Wie Sie jedoch verstanden haben, ist auf dem europäischen Markt die Auswahl an der Börse noch gering. Im Moment sind KI-Werte oft nicht an der Börse notiert. Sie sind in vielen Fällen Neugründungen (man kann über Private Equity investieren, das z. B. an einer Kapitalerhöhung teilnimmt). Das ist eine andere Strategie. In diesem Zusammenhang kann man nicht umhin, die Anwendung für künstliche Intelligenz miniStudio.ai (die ein kleines Start-up-Unternehmen ist) zu erwähnen, die Kinderzeichnungen in animierte Charaktere umwandelt. Das ist irgendwie niedlich.

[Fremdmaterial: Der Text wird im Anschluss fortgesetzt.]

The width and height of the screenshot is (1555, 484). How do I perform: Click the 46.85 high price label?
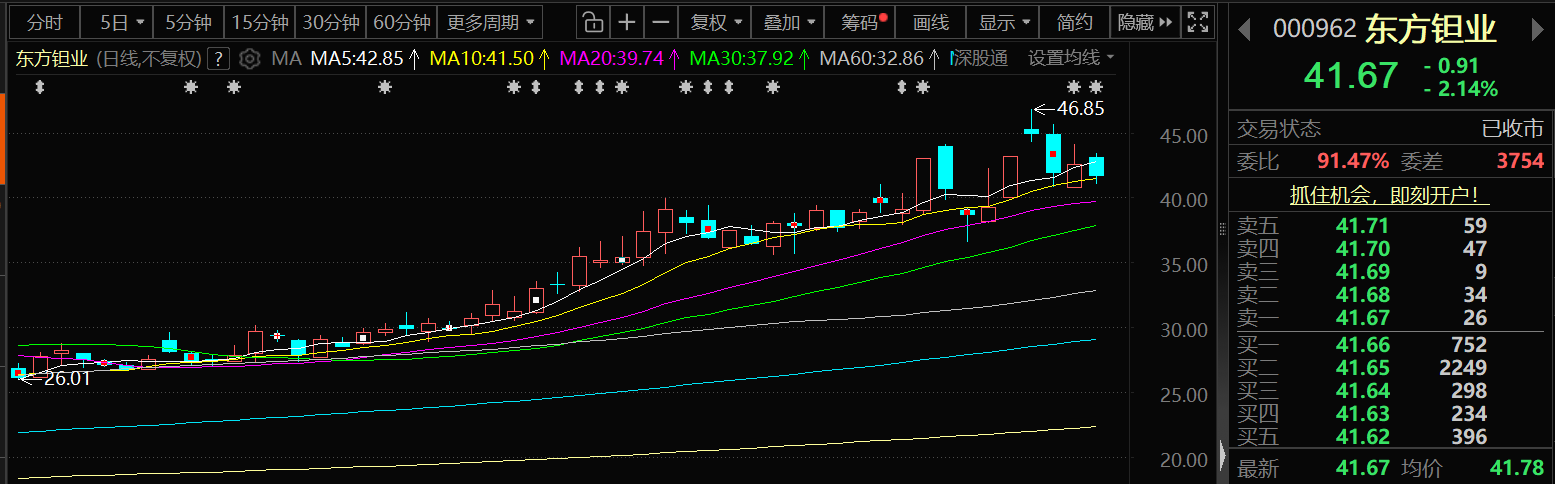click(1079, 108)
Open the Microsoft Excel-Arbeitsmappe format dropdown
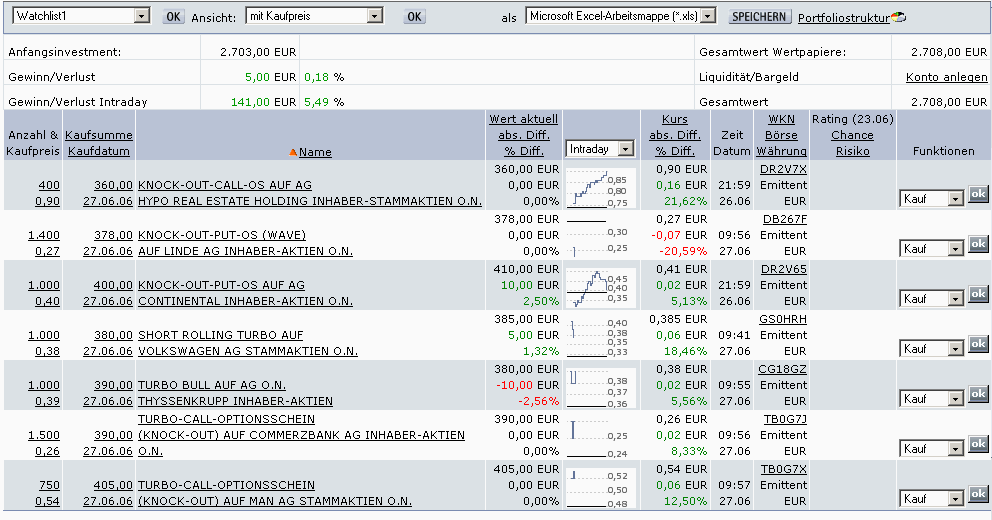 coord(709,17)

Was sind die ethischen Aspekte bei all dem?
Wenn man über künstliche Intelligenz spricht, taucht schnell die Frage nach der Ethik auf. Darüber hinaus wird sogar die Vereinbarkeit von künstlicher Intelligenz mit ESG-Kriterien (für Kriterien wie Umweltfreundlichkeit, soziale Rechte und verantwortungsvolle Unternehmensführung) angesprochen (auf dem Forum Big Data and Artificial Intelligence im September 2022 in Paris war dies ein Schlüsselpunkt, der von allen Rednern hervorgehoben wurde). Viele Fonds stellen nun eine Charta für künstliche Intelligenz in den Vordergrund. Dies bedeutet, dass die Unternehmen, in die sie investieren, Mindestkriterien erfüllen, die im Einklang mit tugendhaften Anlagestrategien stehen. Zum Beispiel setzt dies voraus, dass der Algorithmus erklärbar ist (welche Daten werden als Trainingsgrundlage verwendet), dass er zuverlässig ist (mit der Festlegung von Genauigkeits- und Leistungsmassstäben) und dass potenzielle Risiken, die mit dem Algorithmus verbunden sind, im Vorfeld erkannt werden (dies setzt voraus, dass Warnmechanismen betätigbar sind). Seien wir ehrlich: Das ist verbesserungswürdig. Es wird sicherlich noch einige Jahre an Anstrengungen und Regulierung erfordern, um die künstliche Intelligenz tugendhaft zu machen. Aber das ist auf kurze Sicht nicht das Wichtigste. Das Ziel besteht vor allem darin, diese Revolution nicht zu verpassen. Auch hier gilt: Da diese gerade erst begonnen hat, ist es am besten, sein Portfolio nicht zu stark zu exponieren (nicht mehr als 5 % sind vom Sektor der künstlichen Intelligenz abhängig).